I’m going to let everyone in on the biggest secret in poker; there is no secret! You can quit looking for that special book, video, website, etc. that’s going to turn your game around and make you into the next Phil Hellmuth Ivey.
Poker books are like self-help books. Only a small percentage of people who read either type understand that the information is 90% – 95% the same as in every other book of the type. Those who get the most out of either (or both) books are those who have a good grasp on the 90% – 95% and are reading in order to learn the 5% – 10% of new information. Everyone else reads each new book and thinks they’re learning something new because they didn’t listen or understand what was written in the ones they already read.
Business/Marketing guru, Seth Godin, recently posted something similar about business books on his weblog:
So, there are two kinds of business books.
The first kind contains a simple truth and then tries to persuade you to actually do something.

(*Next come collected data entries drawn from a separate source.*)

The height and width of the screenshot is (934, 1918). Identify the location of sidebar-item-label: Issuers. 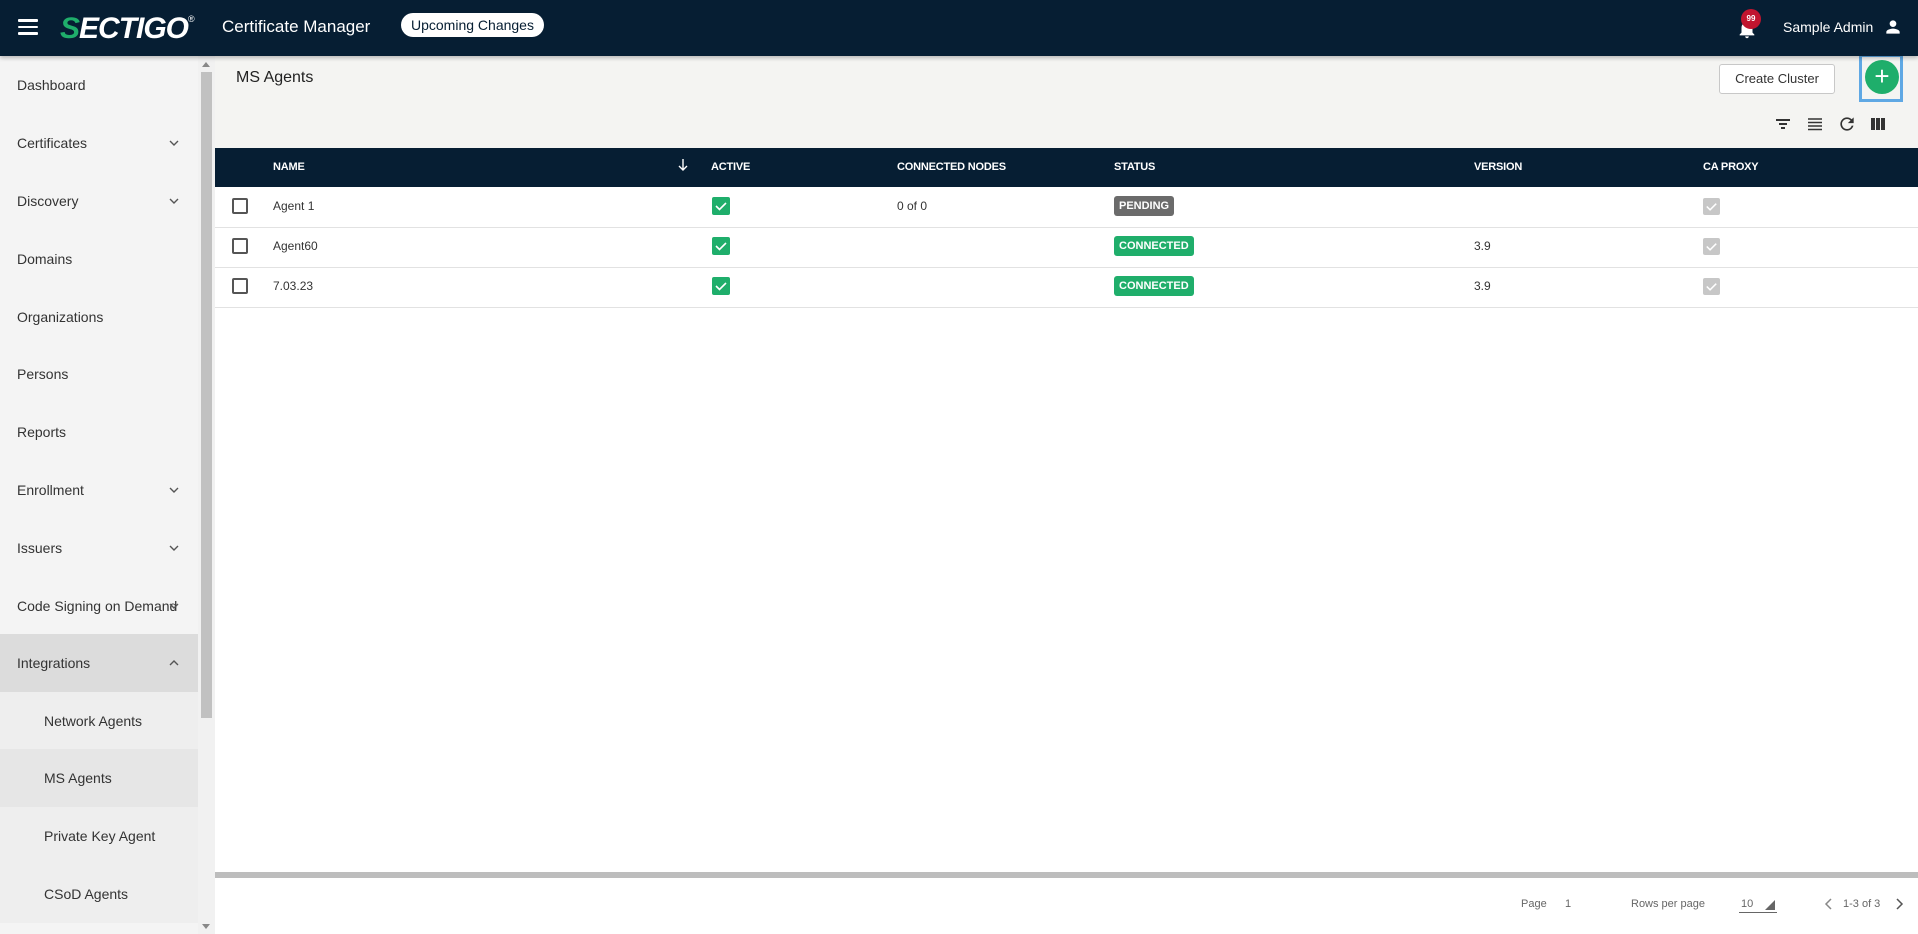
(40, 548).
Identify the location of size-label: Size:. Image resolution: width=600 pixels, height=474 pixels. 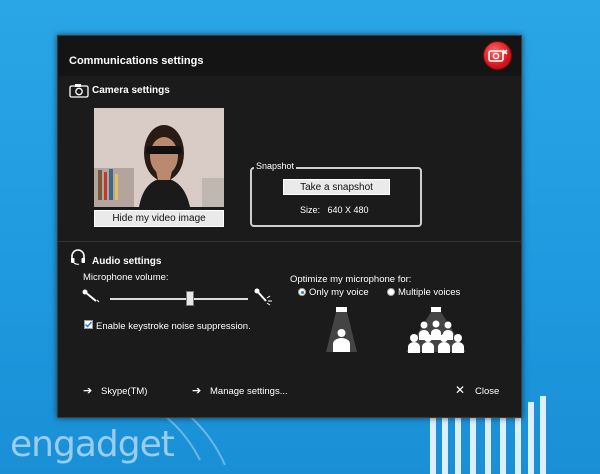
(310, 210).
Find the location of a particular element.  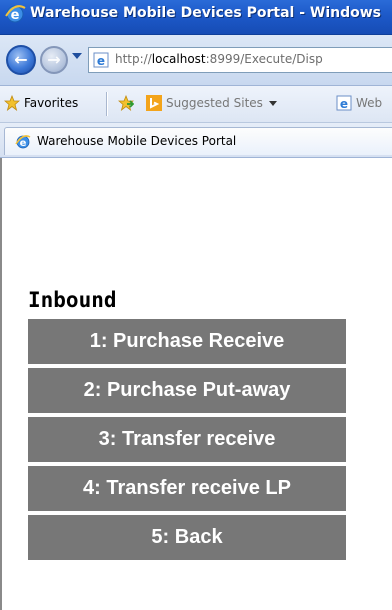

web-slice-icon: e is located at coordinates (344, 103).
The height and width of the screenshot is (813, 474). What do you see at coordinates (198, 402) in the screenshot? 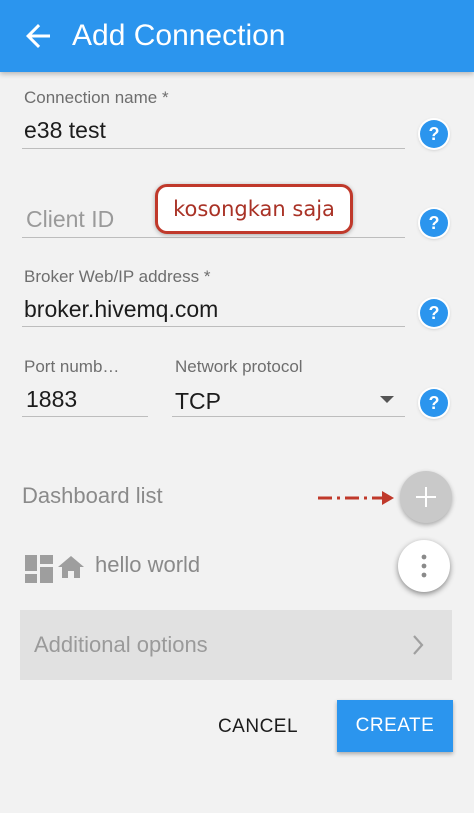
I see `network-protocol-select: TCP` at bounding box center [198, 402].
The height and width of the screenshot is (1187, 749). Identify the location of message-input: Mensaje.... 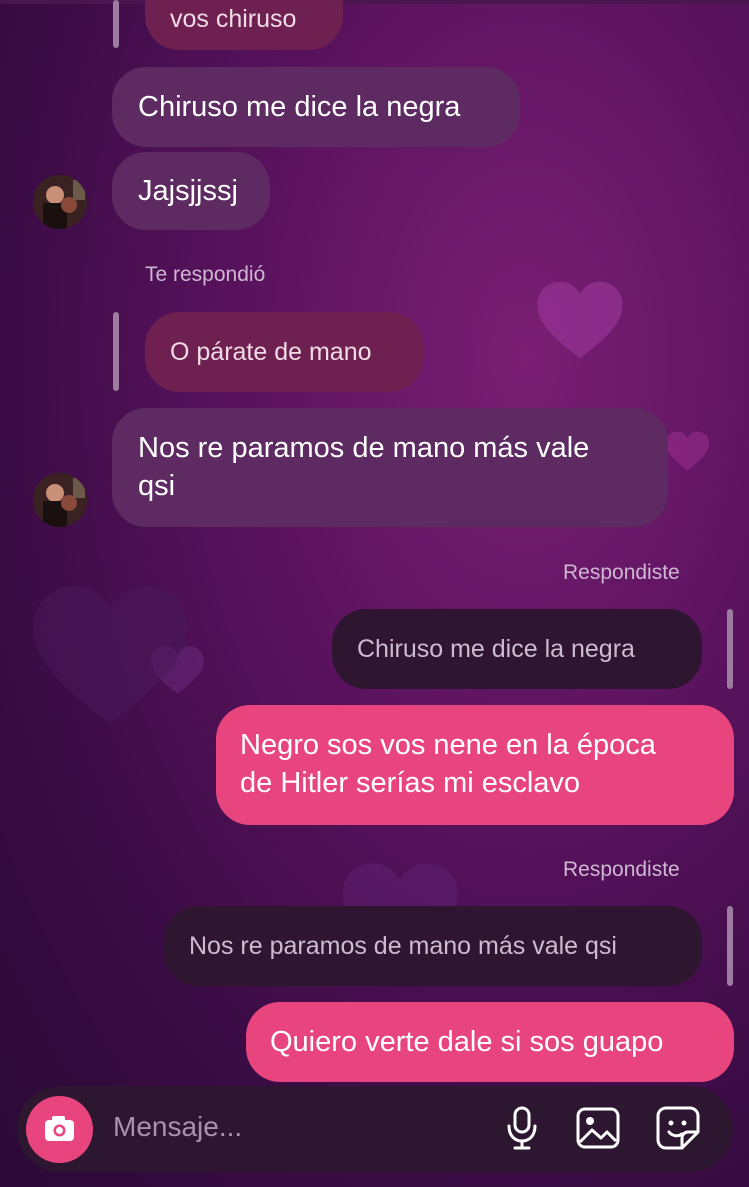
(178, 1127).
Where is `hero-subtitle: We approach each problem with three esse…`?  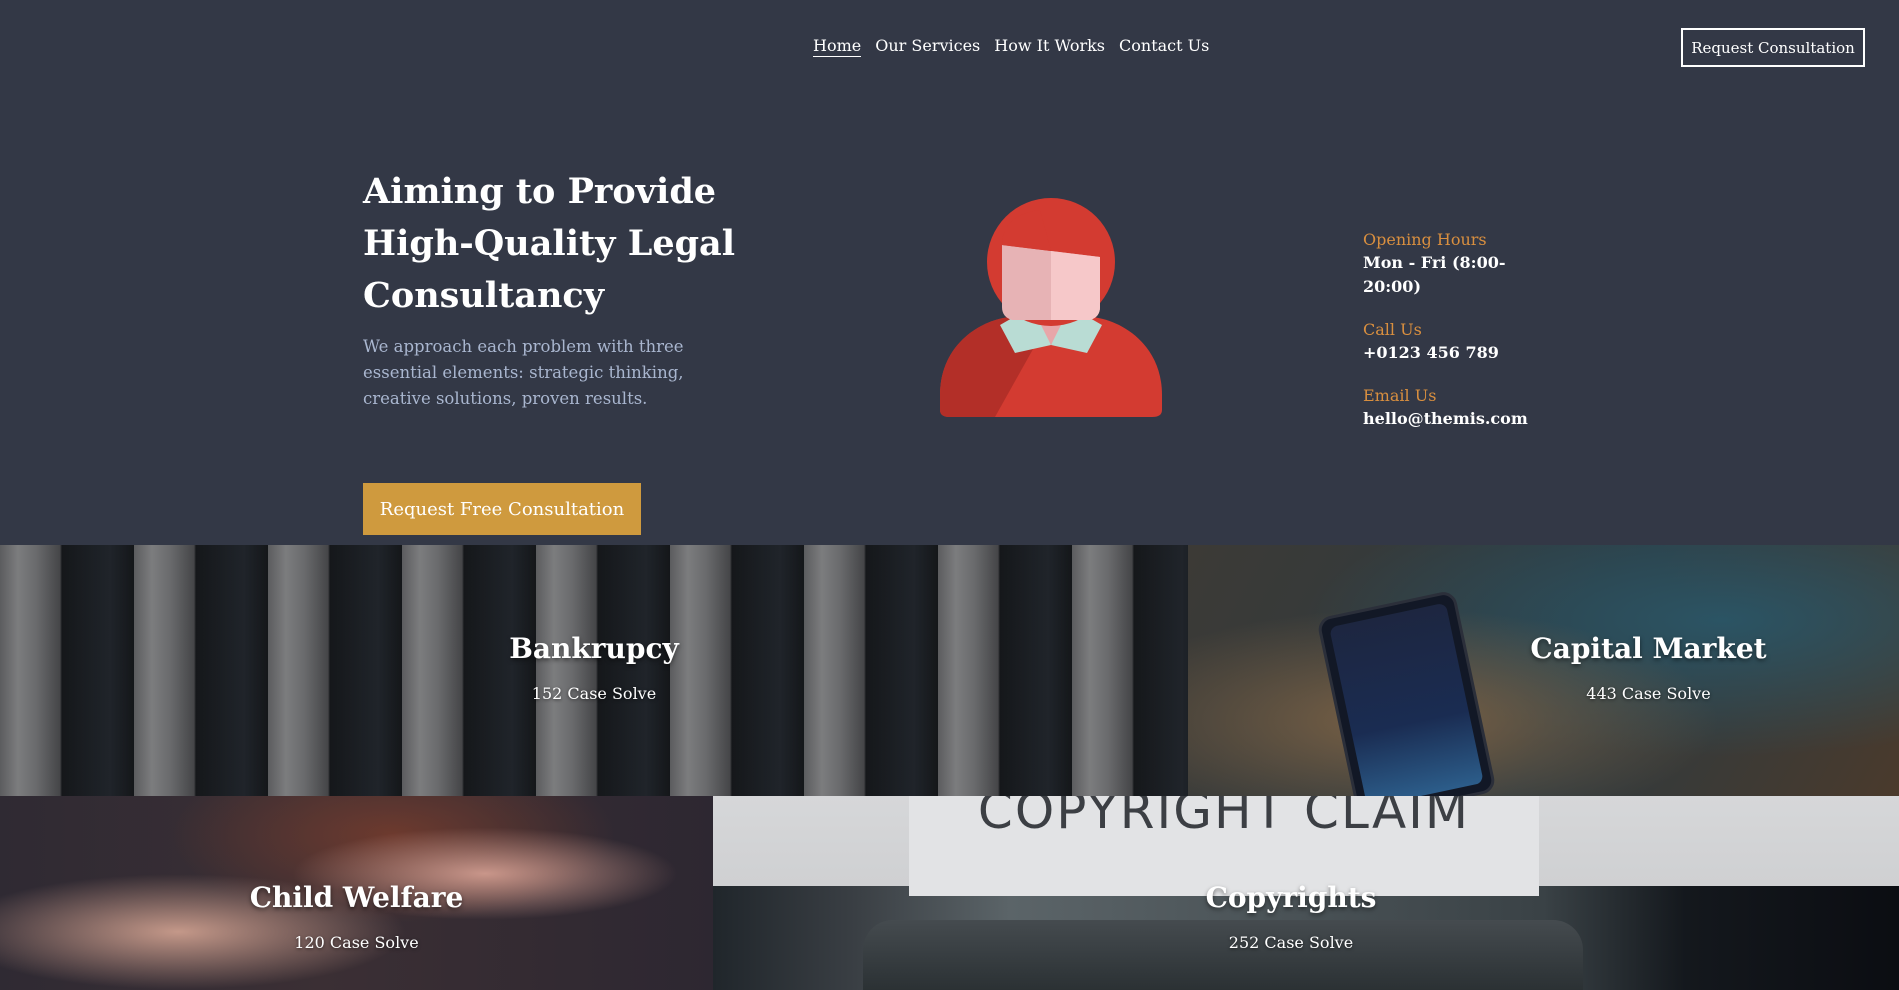 hero-subtitle: We approach each problem with three esse… is located at coordinates (524, 372).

The second needs a big pad of paper and a pencil. This is the kind of book that covers the mechanics of a skill. Things like process control or cost accounting.
So, for instance, I can name off four or five excellent books that are good for players new to limit holdem. Ninety percent of what’s in each book is the same basic information. Poker strategy is poker strategy. Some books may articulate points better than others but calling 2 bets cold in MP with J2o is still wrong in all of them. Some might tend toward weaker or tighter play depending on various factors like the audience of the book or the limits being played but the fundamental concepts are the same.
The same holds true for self-help books. If you want to lose weight, buying a book about the latest diet isn’t likely to help if you purchased previous diet books and failed to follow the diet. If you buy a book by Tony Robbins for motivation but you fail to do what he tells you, buying a book by Ken Blanchard isn’t going to help you since they both essentially give the same advice.
As Bruce Walker has commented to me, “We know what the right thing to do is; we just need to do it.”
Back in a past life, I was a stockbroker. Unbeknownst to me when I got into the profession, it’s basically a telephone marketing job. Whether it’s Smith Barney or Merrill Lynch, every new broker starts out pounding the phones 10 hours a day until they build up a big enough client list (and many continue on doing it long after that due to the client churn and a desire to “upgrade” their client list). Do you want to know what the secret to becoming successful as a broker is? Make phone calls. You don’t even need to be a great salesman. Just make lots of phone calls every day.
While I (and others) tried to outsmart the system by reading stacks and stacks of books on everything from financial analysis to successful sales techniques, there was always this 10% or so who did exactly as they were told and made 200 phone calls every day with no concern whatsoever about picking great stocks or learning the newest sales techniques. They operated like mindless monkeys just dialing the phone and reciting the same script every phone call.
Five years later that 10% was making 500% – 600% more than I was in commissions and I was stupefied by the fact that I had put so much effort into being better than them but they somehow thwarted me.
They thwarted me by doing exactly what I had been told (time and time again) was the secret to becoming a successful broker. I knew what the right thing was; I just failed to actually do it. I was too busy writing the killer sales script to make 200 phone calls a day. I was too busy finding the best sales leads to make 200 phone calls a day. I was too busy researching which stocks to recommend to make 200 phone calls a day. I was too busy doing everything except what I should have been doing.
You see this on a lot of message boards where somebody will ask people to review their hand history and tell them if they correctly made their little trick move on the turn. Then the poster becomes hyper-defensive when everybody tells him how poorly he played pre-flop and on the flop. That guy is so caught up in playing tricky that he blames his poor results on not executing his fancy plays correctly while his real problem is he completely donks the fundamentals. He knows he should have mucked the hand pre-flop, he knows he made a loose call on the flop, but he’ll argue for pages and pages that he did those things because he’s a good enough player to get away with it. Of course, he’s on a micro-limits message board asking people to critique his play so that should be some sort of indication of how true that statement actually is.
So next time you’re looking to improve your game, instead of reaching for a new book; reach for an old book. In the vast majority of cases, your leak is going to be right there. If you just read one poker book in your entire life and mastered every concept in it, cover to cover, you would likely be one hell of a poker player.